[TASK BRIEF] All entries must be given again in full, exactly as they were supplied.
══════════════════════════════
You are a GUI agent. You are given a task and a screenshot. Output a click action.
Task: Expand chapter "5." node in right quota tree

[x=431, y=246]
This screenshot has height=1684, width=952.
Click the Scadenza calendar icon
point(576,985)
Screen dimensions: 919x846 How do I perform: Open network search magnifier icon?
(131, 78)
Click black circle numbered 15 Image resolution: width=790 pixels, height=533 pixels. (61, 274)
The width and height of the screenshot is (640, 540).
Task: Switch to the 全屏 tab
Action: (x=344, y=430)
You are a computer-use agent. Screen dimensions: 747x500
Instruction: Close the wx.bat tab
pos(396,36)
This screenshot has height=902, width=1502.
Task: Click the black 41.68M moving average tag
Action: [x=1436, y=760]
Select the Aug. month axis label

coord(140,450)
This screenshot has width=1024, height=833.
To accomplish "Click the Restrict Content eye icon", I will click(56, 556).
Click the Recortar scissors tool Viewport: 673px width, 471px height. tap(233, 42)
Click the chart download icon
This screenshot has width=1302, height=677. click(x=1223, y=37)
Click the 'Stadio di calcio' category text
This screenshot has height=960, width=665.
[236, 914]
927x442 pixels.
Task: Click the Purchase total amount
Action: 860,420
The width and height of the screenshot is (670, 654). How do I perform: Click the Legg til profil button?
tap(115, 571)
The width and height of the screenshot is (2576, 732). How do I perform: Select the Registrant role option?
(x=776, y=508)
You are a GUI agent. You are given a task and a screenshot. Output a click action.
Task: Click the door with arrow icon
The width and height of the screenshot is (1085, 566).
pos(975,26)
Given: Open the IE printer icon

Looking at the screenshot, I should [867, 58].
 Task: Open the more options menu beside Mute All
══════════════════════════════
[EXERCISE OUTPUT]
You are a GUI agent. You are given a task and a screenshot. Output a click action.
Task: Expand chapter "5." node in right quota tree

[x=431, y=246]
This screenshot has height=1684, width=952.
Click the Scadenza calendar icon
point(576,985)
Screen dimensions: 919x846 How do I perform: Open network search magnifier icon?
(131, 78)
Click black circle numbered 15 Image resolution: width=790 pixels, height=533 pixels. (61, 274)
The width and height of the screenshot is (640, 540).
Task: Switch to the 全屏 tab
Action: (x=344, y=430)
You are a computer-use agent. Screen dimensions: 747x500
Instruction: Close the wx.bat tab
pos(396,36)
This screenshot has height=902, width=1502.
Task: Click the black 41.68M moving average tag
Action: [x=1436, y=760]
Select the Aug. month axis label

coord(140,450)
This screenshot has width=1024, height=833.
To accomplish "Click the Restrict Content eye icon", I will click(56, 556).
Click the Recortar scissors tool Viewport: 673px width, 471px height. tap(233, 42)
Click the chart download icon
This screenshot has width=1302, height=677. click(x=1223, y=37)
Click the 'Stadio di calcio' category text
This screenshot has height=960, width=665.
[236, 914]
927x442 pixels.
Task: Click the Purchase total amount
Action: 860,420
The width and height of the screenshot is (670, 654). How do I perform: Click the Legg til profil button?
tap(115, 571)
The width and height of the screenshot is (2576, 732). How do I perform: Select the Registrant role option?
(x=776, y=508)
You are a GUI agent. You are given a task and a screenshot. Output a click action.
Task: Click the door with arrow icon
The width and height of the screenshot is (1085, 566).
pos(975,26)
Given: Open the IE printer icon

Looking at the screenshot, I should [867, 58].
 Task: Open the more options menu beside Mute All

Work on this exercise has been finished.